**Texto de origen:**
=-=-=

# Bienvenidos a MagiaPotagia > Bienvenidos a MagiaPotagia >  Ayuda a la moderación

## Némesis

Queridos foreros:

A menudo, los que echamos una mano a Mariano por aquí no podemos conectarnos, por razones profesionales o personales, con toda la asiduidad que querríamos, o simplemente, a veces hay detalles que se nos pasan por alto. Ello implica que a veces quedan pequeñas lagunas que (entiendo) a más de uno le pueden parecer molestas (como así ha sido, de hecho).

Nuestra intención con este hilo es tratar de evitar que se producan casos como los que ha habido las dos últimas semanas, en que algunos usuarios han spammeado hilos o trataban de conseguir un elevado número de mensajes demasiado rápido. También hemos encontrado muchas preguntas de usuarios pidiendo consejo de libros, preguntas que seguro que no se habrían producido si hubieran leído los posts fijos de cada sección o la biblioteca mágica.

Los moderadores no somos los malos ni los dueños del cotarro, como se ha insinuado alguna vez por ahí. Simplemente, tratamos de tener un foro de calidad, con información relevante, provechosa y ordenada, y a la vez, debates bonitos y agradables. Creemos que es la mejor manera de que todos nos sintamos a gusto por aquí, y pensamos con toda sinceridad que va en beneficio de todos.

A tal efecto, os proporcionamos dos o tres consejos que todos deberíamos tener en cuenta.

*1- Escribir mensajes relevantes.* Sé perfectamente que esto es un término muy relativo, pero podríamos hacer un esfuerzo para que las charlas de magia se enriquecieran, y no gastaramos páginas y páginas de hilos con una línea tipo "yo lo he visto y me ha gustado". ¡Ojo! Eso no significa que no se puedan escribir mensajes breves. A veces, una sola línea contiene mucha sabiduría, mientras que existen miles de ejemplos con páginas y páginas de paja (no hay más que hojear cualquier periódico, y lo digo yo que trabajo en uno).

=-=-=

**Partes del ejercicio:**
• 1. Vuelve a escribir sin cambios el fragmento del mensaje del foro que empieza en las palabras "A menudo, los" y termina tras las palabras "sido, de hecho).".
• 2. Según el mensaje del foro, ¿qué deberían haber leído los usuarios para no tener que preguntar por libros recomendados?
Los ítems son material independiente del mensaje del foro.

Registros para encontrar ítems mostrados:
=-=-=

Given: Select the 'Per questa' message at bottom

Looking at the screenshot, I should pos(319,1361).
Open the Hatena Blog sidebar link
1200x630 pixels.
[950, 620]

=-=-=

**Las respuestas:**
• 1.
A menudo, los que echamos una mano a Mariano por aquí no podemos conectarnos, por razones profesionales o personales, con toda la asiduidad que querríamos, o simplemente, a veces hay detalles que se nos pasan por alto. Ello implica que a veces quedan pequeñas lagunas que (entiendo) a más de uno le pueden parecer molestas (como así ha sido, de hecho).

• 2. Los posts fijos de cada sección o la biblioteca mágica.